▸ **PROBLEM DETAILS**: Copy out every line of these rows word for word, omitting the pictures.

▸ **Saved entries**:

>>>>

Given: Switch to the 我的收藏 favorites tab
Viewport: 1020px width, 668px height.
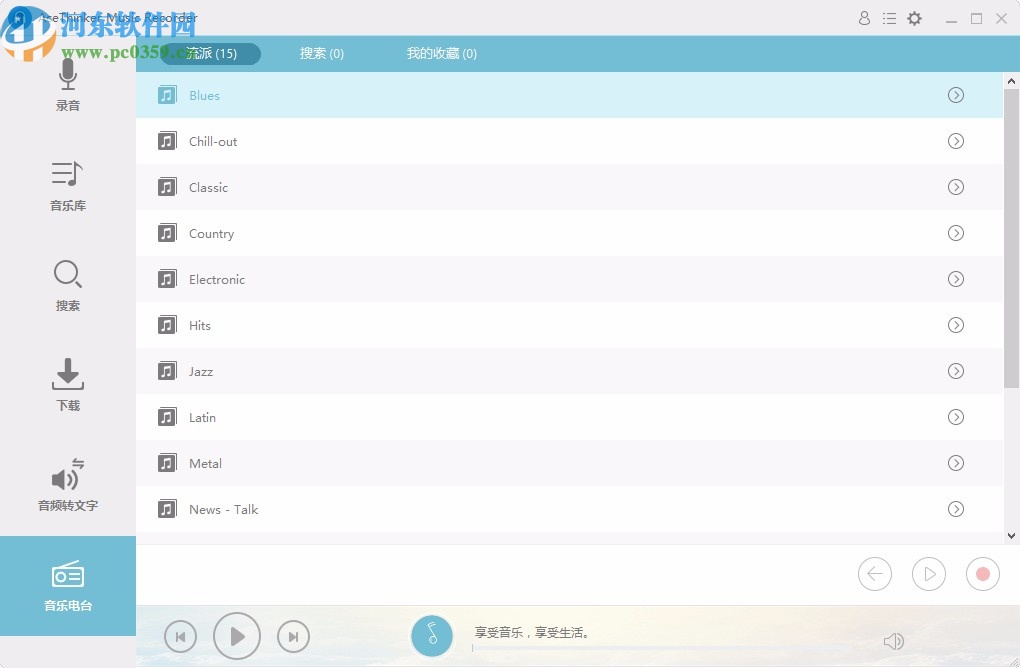Looking at the screenshot, I should pos(442,53).
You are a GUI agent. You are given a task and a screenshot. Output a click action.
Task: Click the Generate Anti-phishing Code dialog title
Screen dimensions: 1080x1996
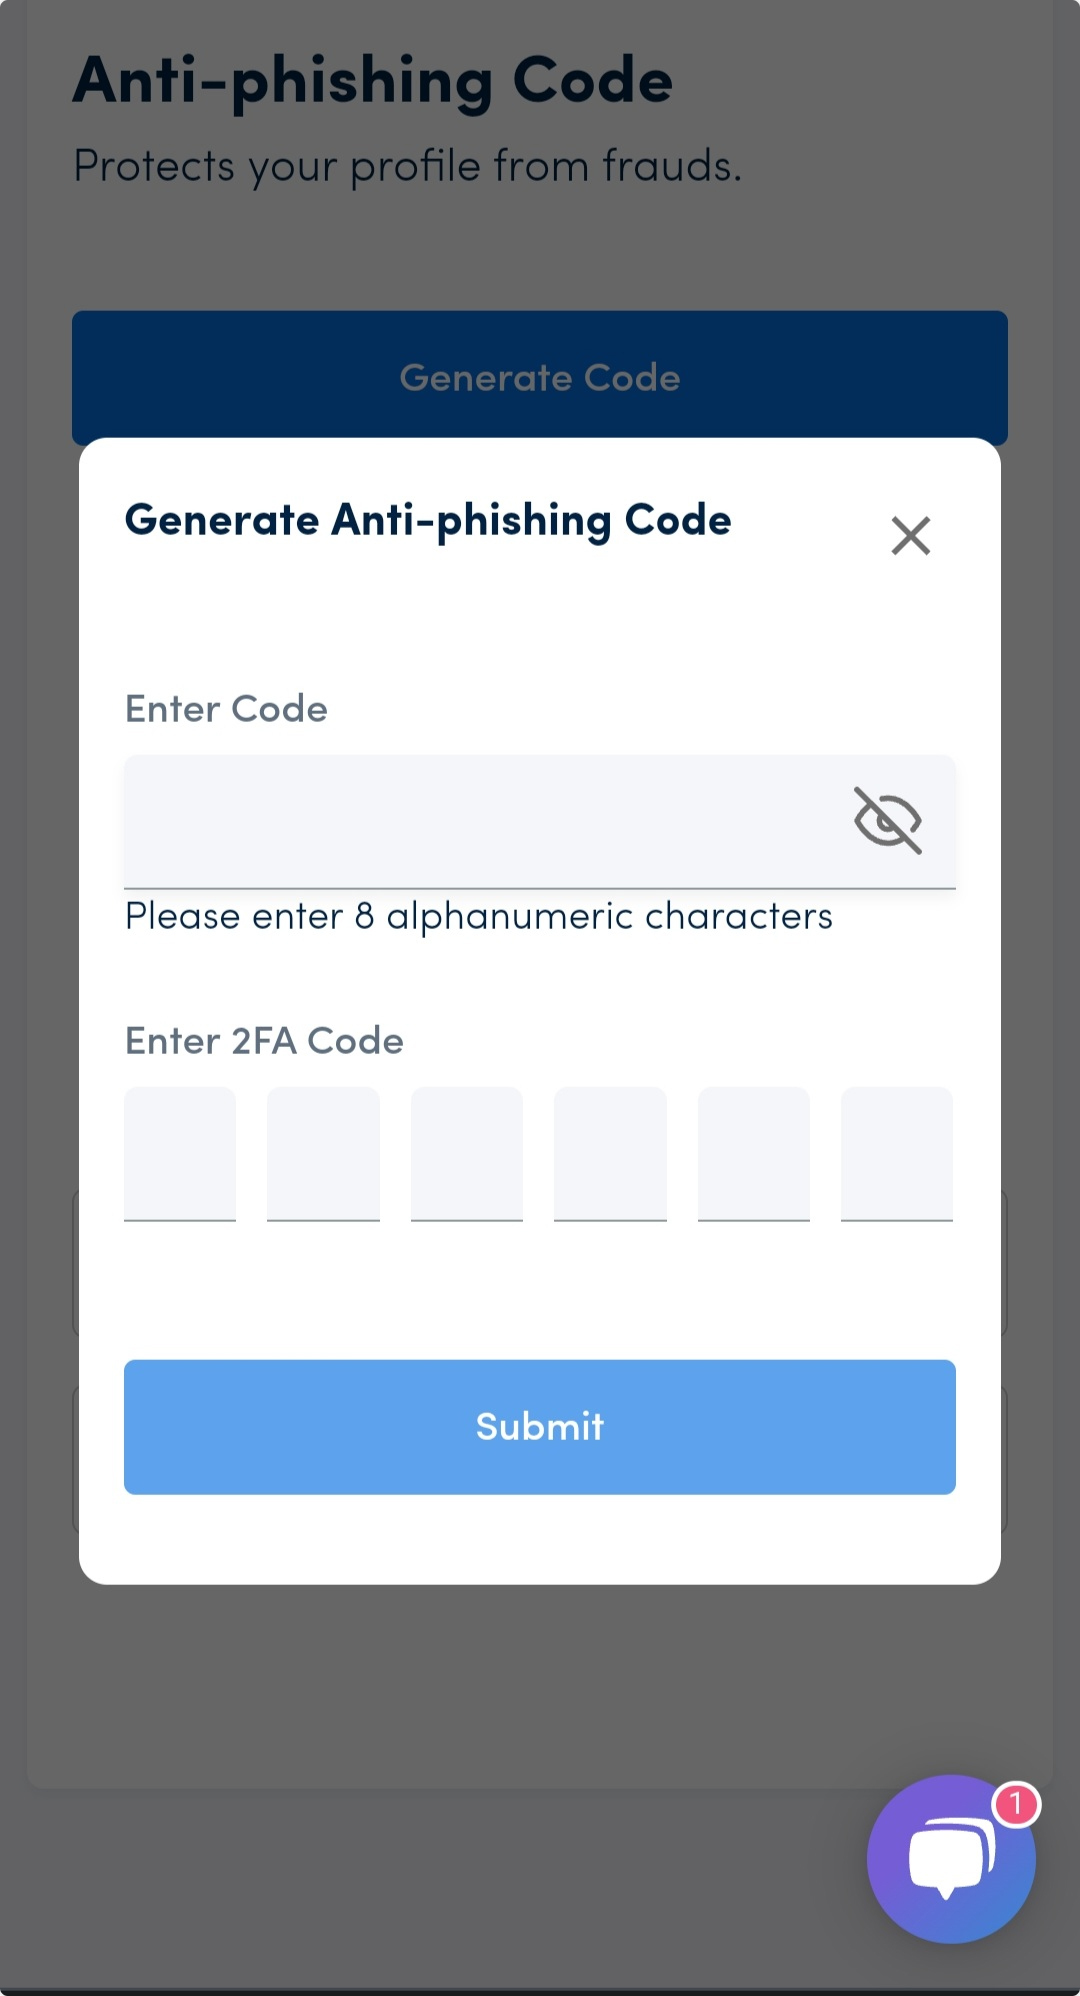428,521
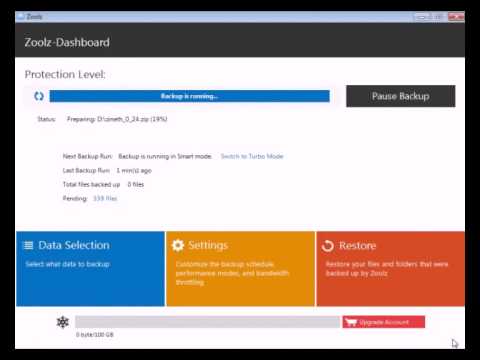Click the Zoolz-Dashboard header title
This screenshot has height=360, width=480.
[x=67, y=42]
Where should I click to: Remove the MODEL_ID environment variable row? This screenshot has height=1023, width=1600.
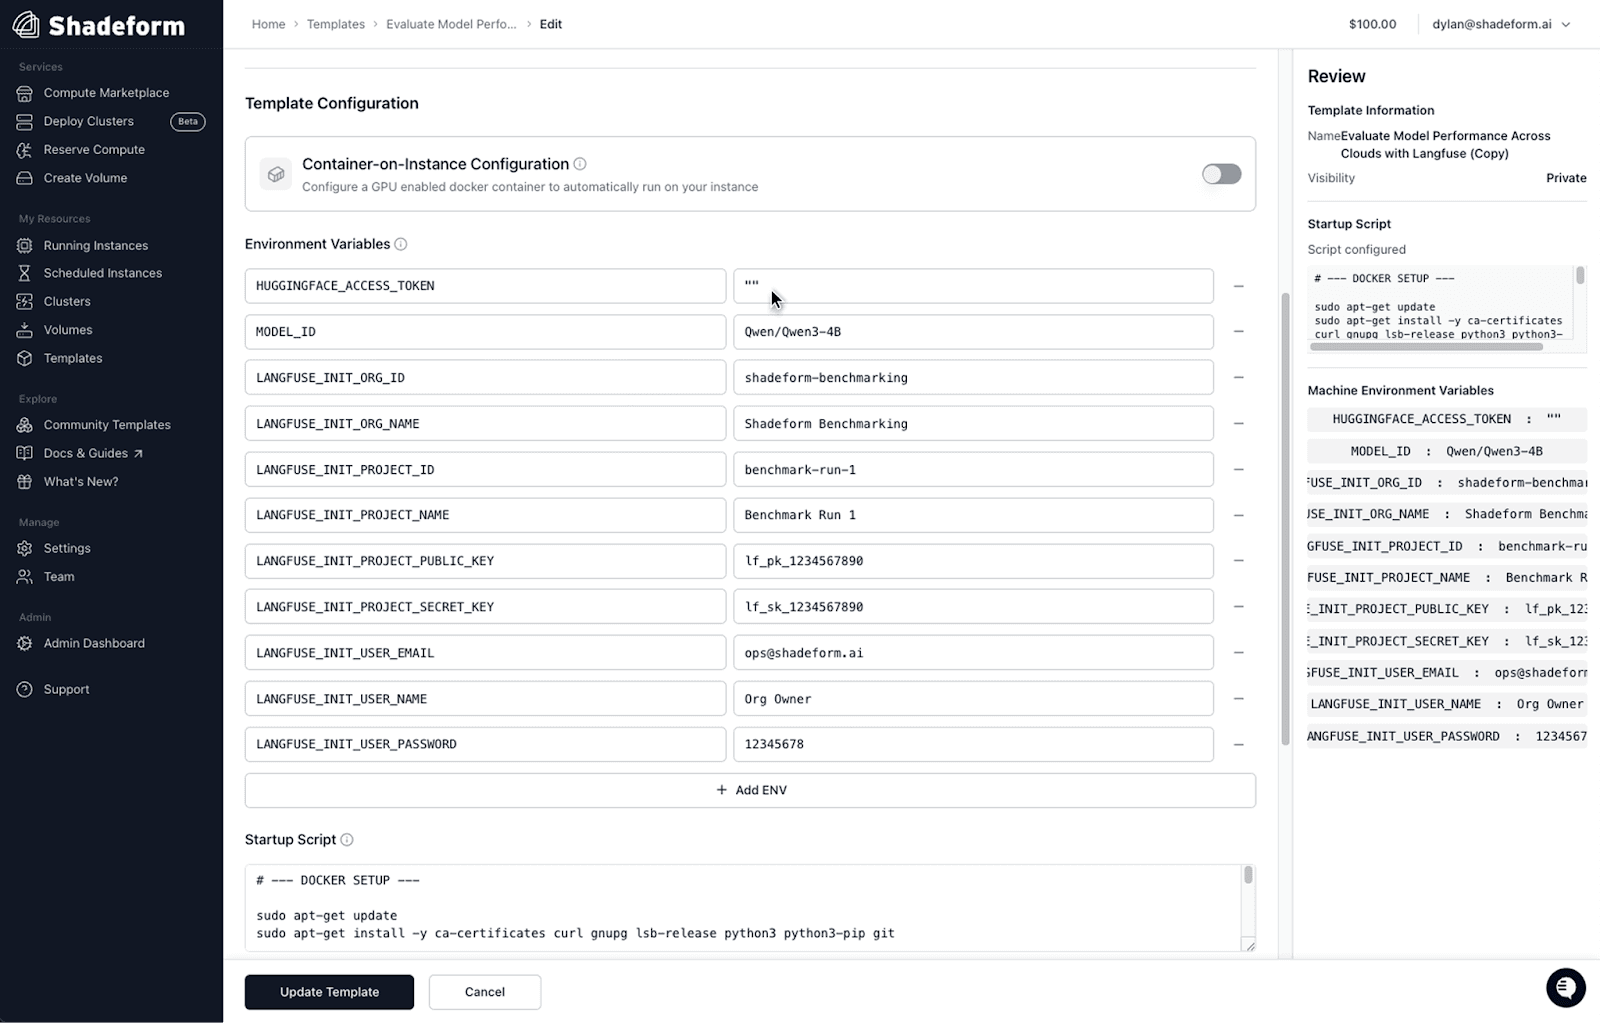click(x=1238, y=332)
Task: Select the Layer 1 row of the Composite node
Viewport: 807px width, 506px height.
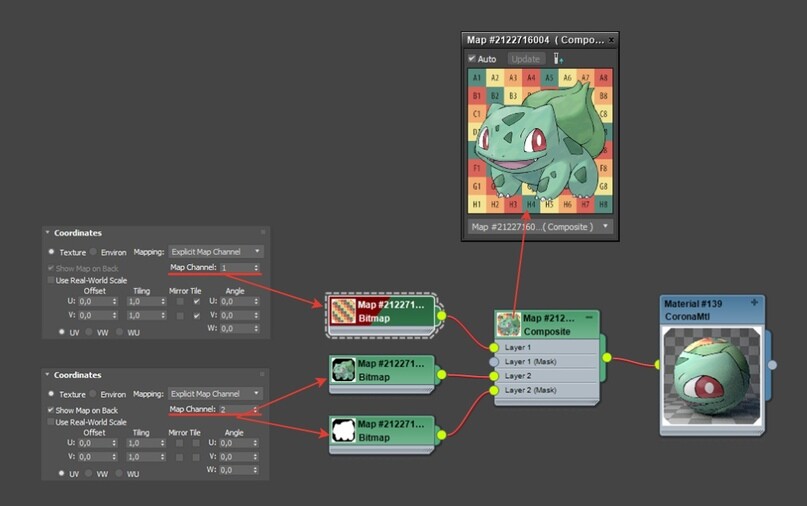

<<<<

▸ **FINAL ANSWER**:
Given: Switch to the 我的收藏 favorites tab
Viewport: 1020px width, 668px height.
Looking at the screenshot, I should pos(442,53).
You are a GUI agent. You are given a task and a screenshot. Output a click action.
Task: Click the Generate Anti-phishing Code dialog title
Screen dimensions: 1080x1996
428,521
Click the Zoolz-Dashboard header title
This screenshot has height=360, width=480.
[x=67, y=42]
Where should I click to: Remove the MODEL_ID environment variable row? This screenshot has height=1023, width=1600.
click(x=1238, y=332)
Task: Select the Layer 1 row of the Composite node
Viewport: 807px width, 506px height.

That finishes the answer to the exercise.